DATA EXTRACT:

────────────────────

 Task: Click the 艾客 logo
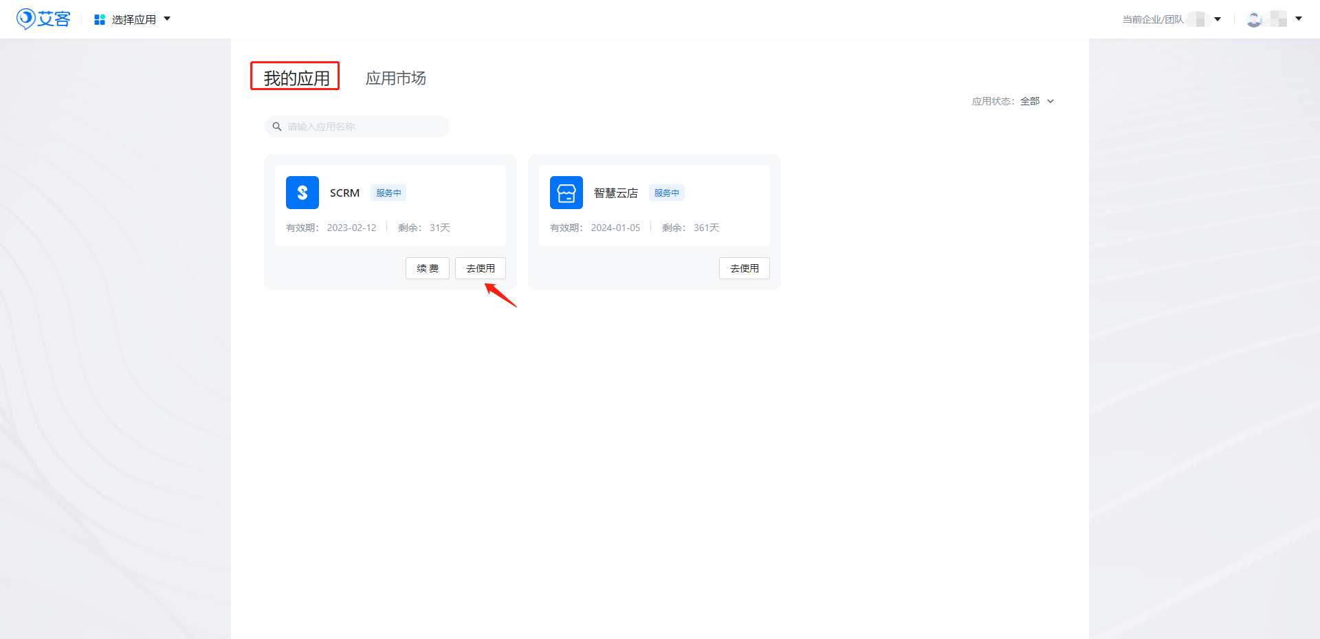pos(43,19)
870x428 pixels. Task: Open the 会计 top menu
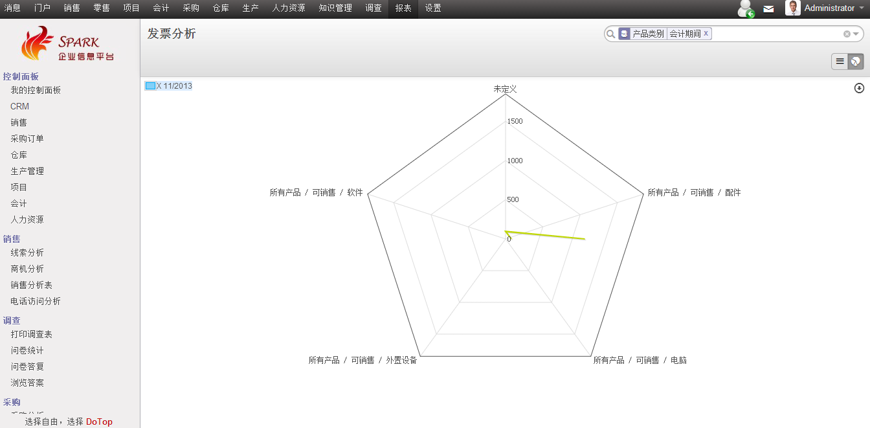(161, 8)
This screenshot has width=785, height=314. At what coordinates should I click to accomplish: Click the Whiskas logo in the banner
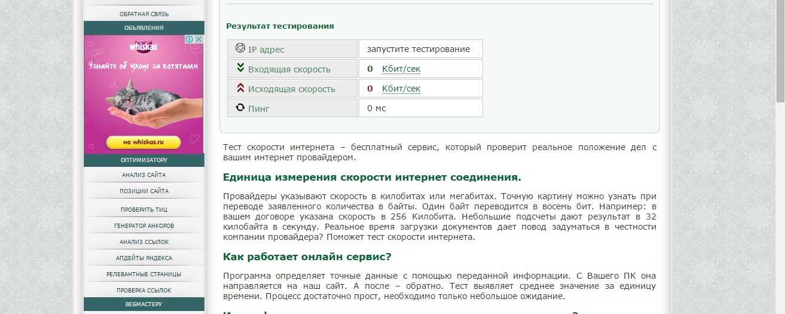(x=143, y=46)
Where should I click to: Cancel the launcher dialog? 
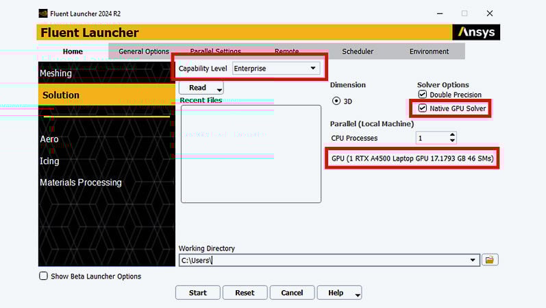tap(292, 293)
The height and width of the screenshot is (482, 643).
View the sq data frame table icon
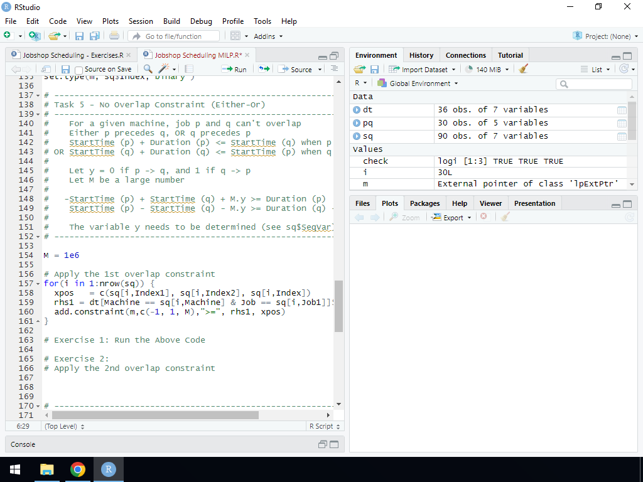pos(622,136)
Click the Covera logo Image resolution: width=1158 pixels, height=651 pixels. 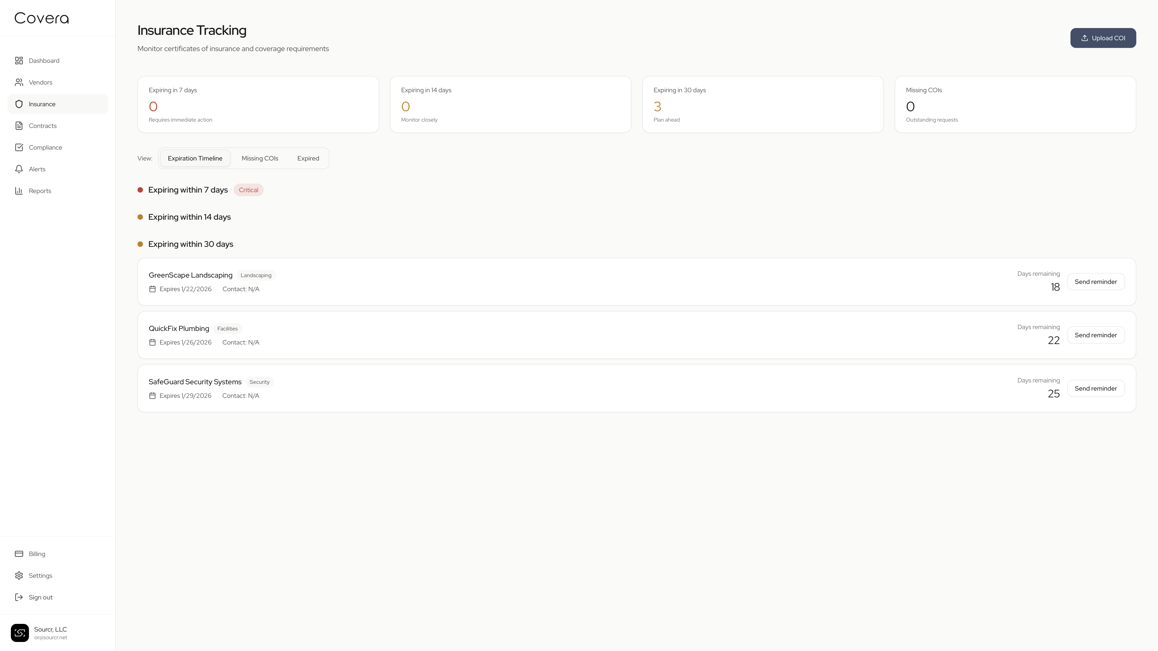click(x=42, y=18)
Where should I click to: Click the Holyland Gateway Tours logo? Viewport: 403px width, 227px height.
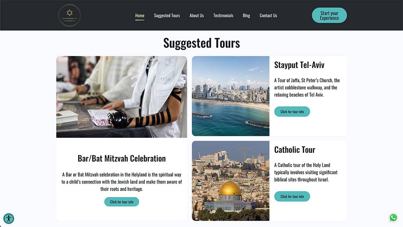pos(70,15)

────────────────────

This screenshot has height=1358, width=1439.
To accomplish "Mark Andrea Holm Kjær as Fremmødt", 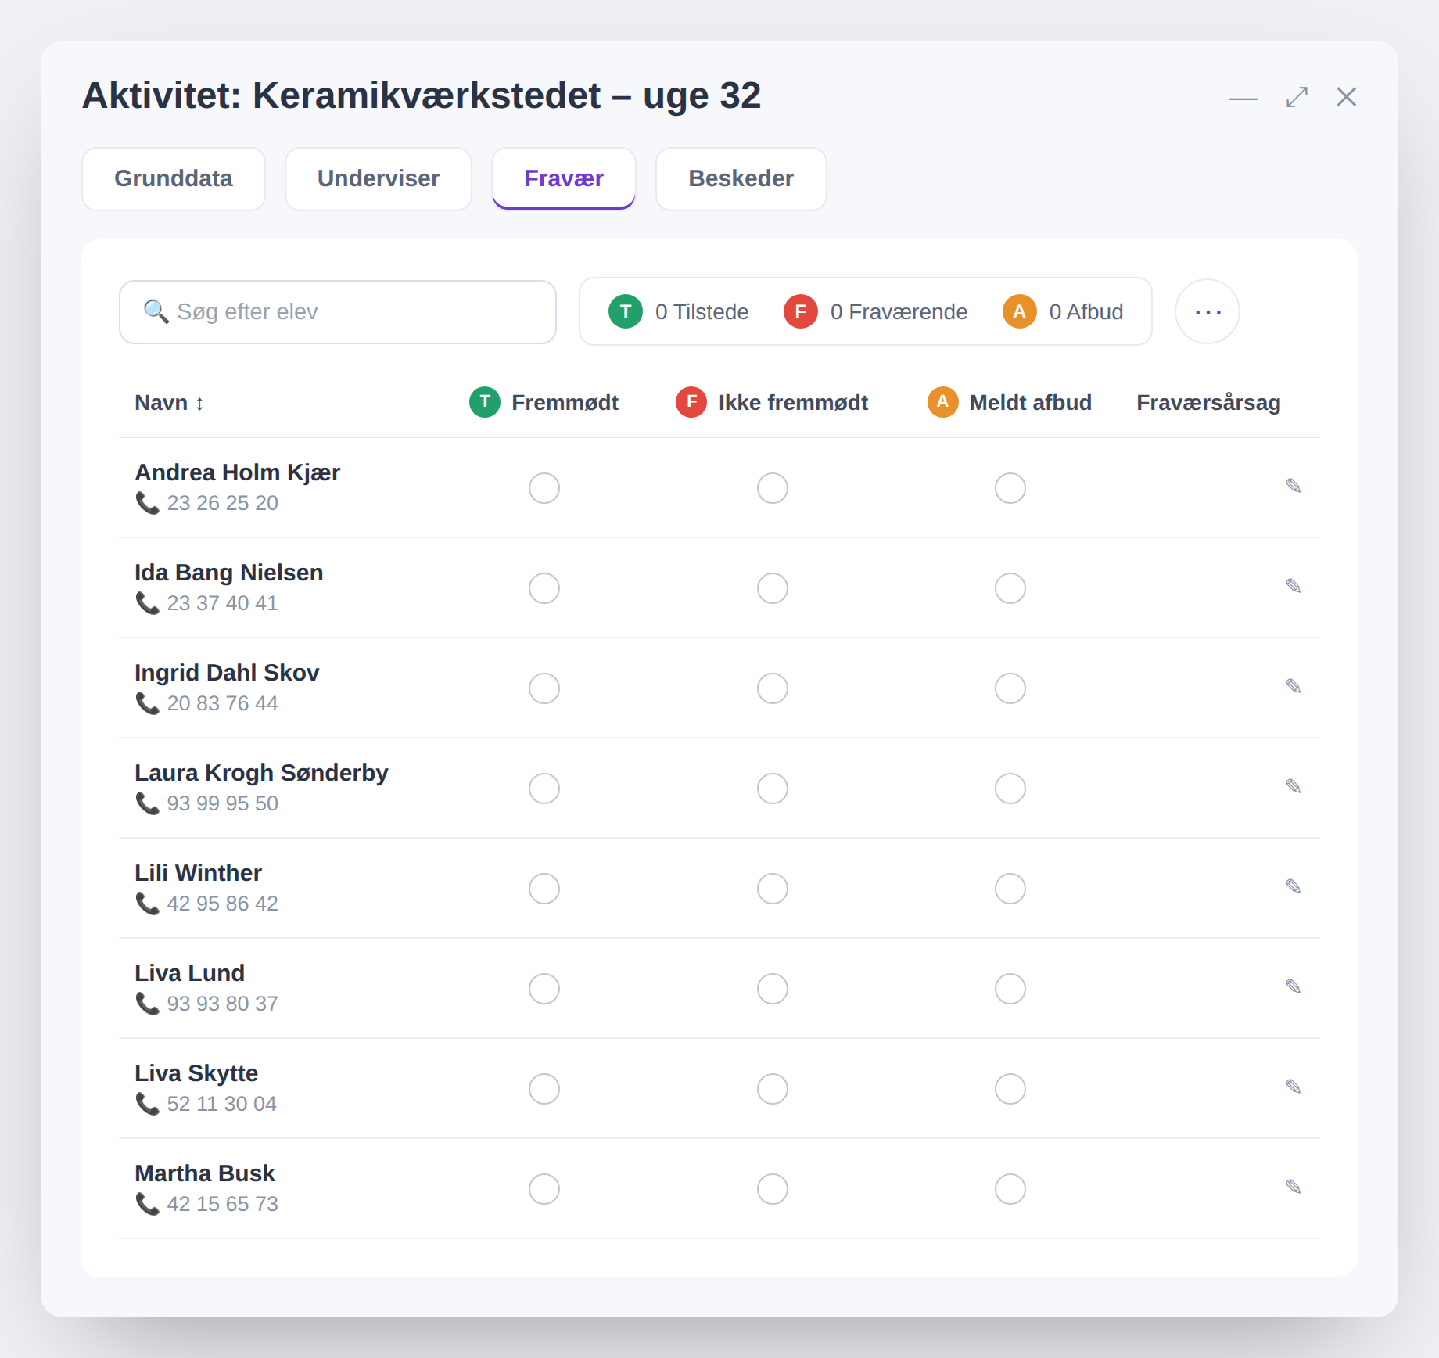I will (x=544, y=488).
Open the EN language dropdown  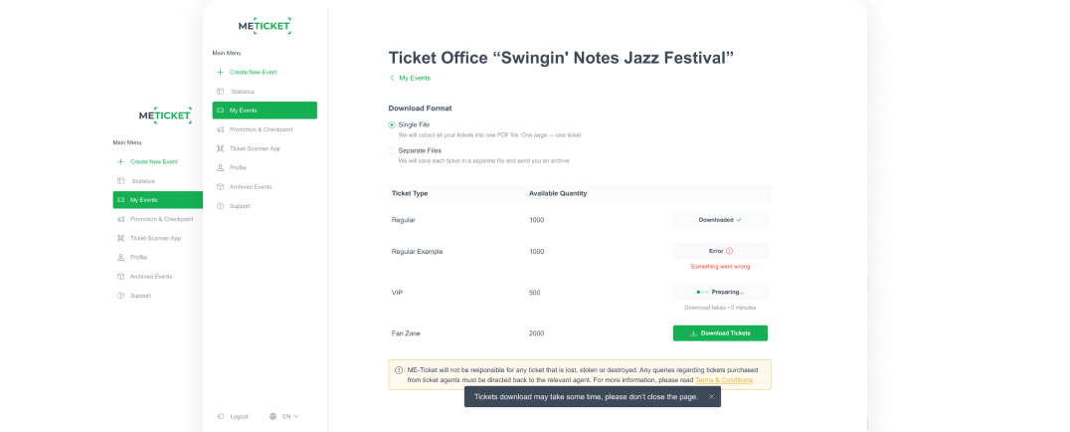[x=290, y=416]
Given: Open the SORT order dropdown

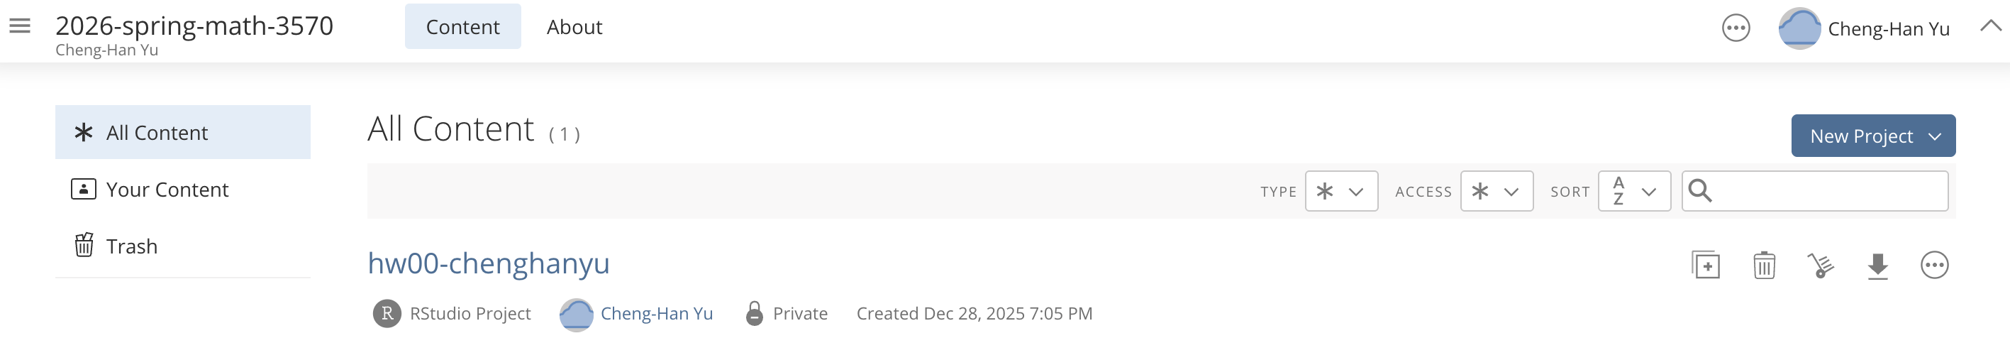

────────────────────

WORK REQUIRED: Arrange the lines above as a JSON list of strings, one per line with blank lines omitted, starting at the line that has "Task: Click the 艾客 logo" and stopping after the line that has "pos(622,136)". Leave the pictures out.

EXERCISE RESPONSE:
[
  " Task: Click the 艾客 logo",
  "pos(43,19)",
  "870x428 pixels. Task: Open the 会计 top menu",
  "(161, 8)",
  "This screenshot has width=785, height=314. At what coordinates should I click to accomplish: Click the Whiskas logo in the banner",
  "(x=143, y=46)",
  "Where should I click to: Cancel the launcher dialog? ",
  "tap(292, 293)",
  "The height and width of the screenshot is (482, 643).",
  "View the sq data frame table icon",
  "pos(622,136)"
]